22. Depositions of Widenmann, Bonney, Mathews, and Hurley, Angel Report, NARA. The sources also mention one McCormick, who is otherwise unidentified.
23. Depositions of Gauss and Bonney, Angel Report, NARA. According to Gauss, “It was reported by Alex Rudder that the posse was agoing to kill us.” Since Gauss later says that Brewer sent Rudder on to the Peñasco to get a load of corn, I assume Rudder (known locally as “Crazy Alex”) gave this information at the ranch rather than in Lincoln. Bonney says, “Having been informed that said deputy sheriff and posse were going to round up all the cattle and drive them off and kill the persons at the ranch, the persons at the ranch cut portholes in the walls of the house and filled sacks with earth so that they. . . could defend themselves.” Widenmann also tells of these defensive measures, and they were noted by a member of the second posse on February 18: depositions of Widenmann and Pantaleón Gallegos, Angel Report, NARA.
24. Deposition of Mathews, Angel Report, NARA.
25. The Mimbres raid is reported in the Mesilla Valley Independent, January 26, 1878. The meeting with Dolan is covered in the deposition of Dolan, Angel Report, NARA. The Dolan and the McSween-Tunstall parties met at Shedd’s Ranch in San Augustín Pass east of Mesilla. With Evans looking on, Dolan tried to provoke Tunstall into a shootout, but the Englishman refused to go for his gun.
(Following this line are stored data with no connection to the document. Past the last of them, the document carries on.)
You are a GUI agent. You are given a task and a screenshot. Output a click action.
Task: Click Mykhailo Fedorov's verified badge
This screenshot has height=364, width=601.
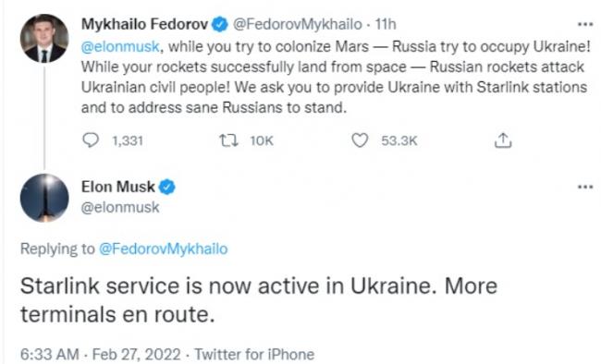coord(220,25)
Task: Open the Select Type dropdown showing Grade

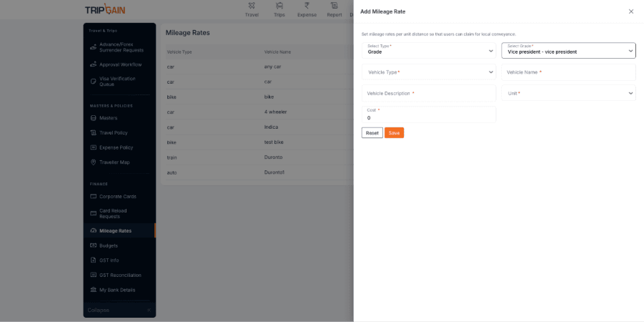Action: [428, 51]
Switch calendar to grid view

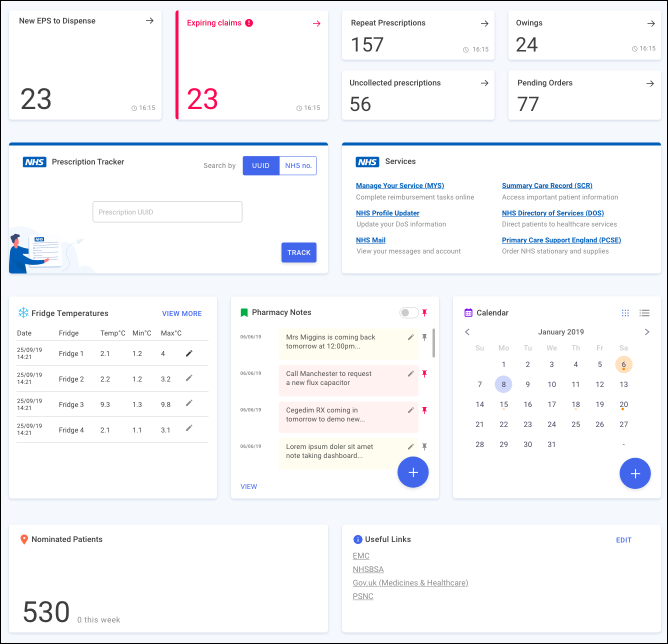[625, 313]
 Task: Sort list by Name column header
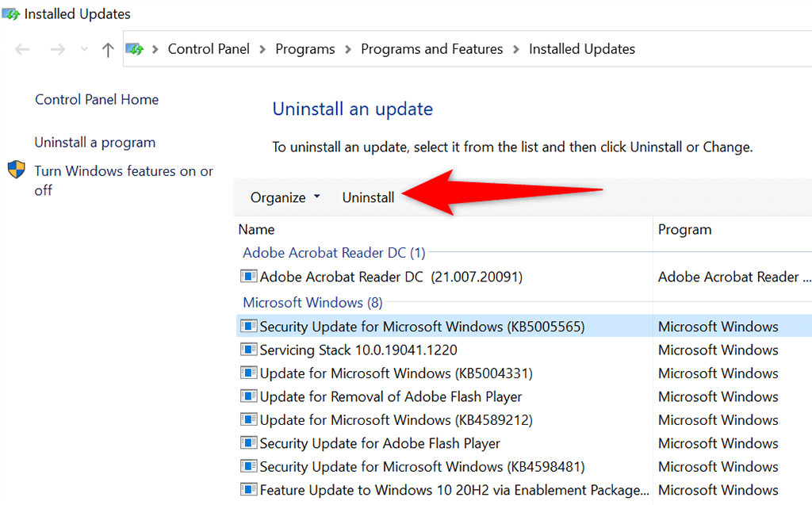coord(256,229)
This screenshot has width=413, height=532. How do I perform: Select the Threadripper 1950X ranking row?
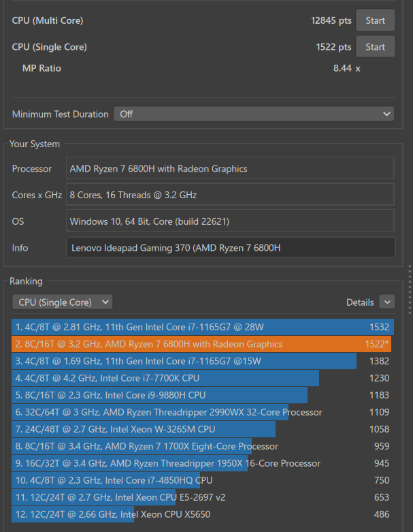[201, 463]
26. Depositions of Mathews and Hurley, Angel Report, NARA. Evans’s explanation may have been genuine, or it may have been a screen for other purposes. As will become apparent, Billy did have a spare horse, and it could have been borrowed from Evans. In any event, the explanation, whether truthful or not, establishes a prior relationship between the two that could have occurred only since the killing of Cahill. As suggested in chapter 3, I believe that Bonney rode with the Evans gang in October and helped spring Evans from the Lincoln jail in November. Mathews identifies Evans’s companion at Blazer’s Mills as Rivers rather than Hill. Hurley names Hill. Because Evans and Hill were especially close, I favor Hurley’s memory. In any event, all four were present at Paul’s ranch.
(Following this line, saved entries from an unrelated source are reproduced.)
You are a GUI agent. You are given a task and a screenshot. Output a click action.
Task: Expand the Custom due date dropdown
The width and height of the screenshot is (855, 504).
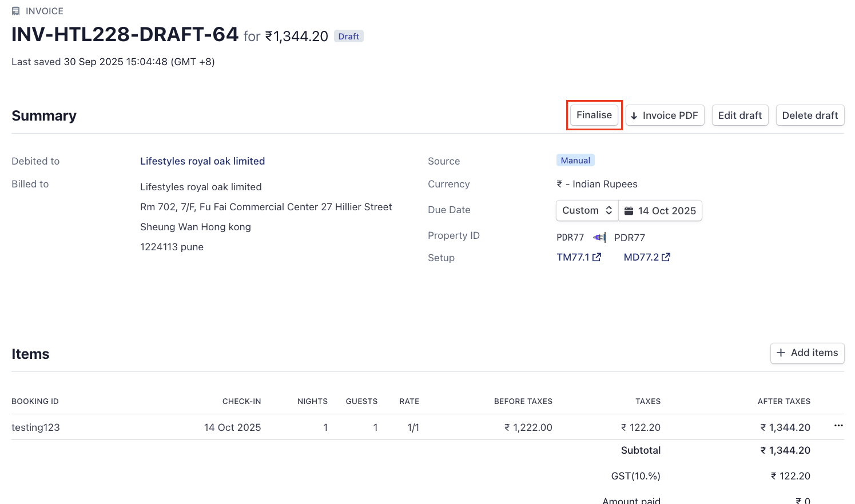pos(587,211)
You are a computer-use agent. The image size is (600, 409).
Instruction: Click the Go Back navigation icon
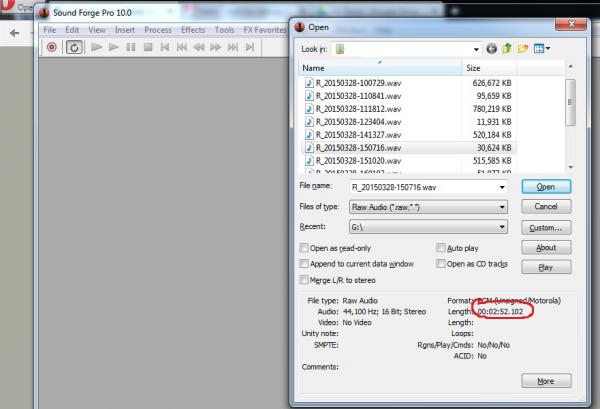click(x=492, y=48)
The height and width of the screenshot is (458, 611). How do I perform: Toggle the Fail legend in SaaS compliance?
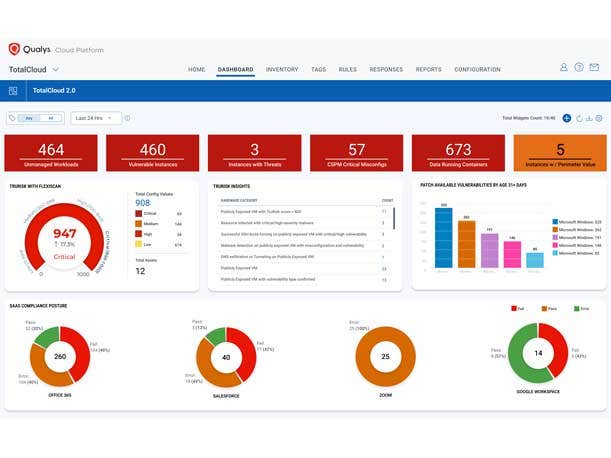(514, 310)
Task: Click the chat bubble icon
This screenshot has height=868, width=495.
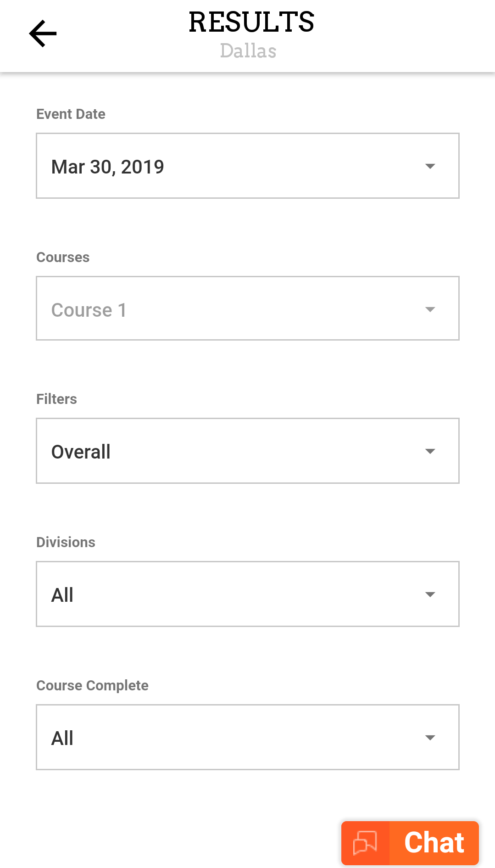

27. Those present who later gave depositions for the Angel Report were Mathews, Hurley, Middleton, Widenmann, Bonney, and Gauss. Brown’s deposition dealt only with the events of February 18.
28. Depositions of Widenmann, Bonney, and Gauss, Angel Report, NARA. Evans, Baker, Hill, and two others had been indicted for larceny by a federal grand jury on November 21, 1877; this was the basis for the warrant Widenmann carried. U.S. District Court, Third Judicial District, Record Book, 1871–79, pp. 659 and 663, RG 21, Records of the District Court of the United States, Territory of New Mexico, NARA, Denver Federal Records Center (hereafter DFRG).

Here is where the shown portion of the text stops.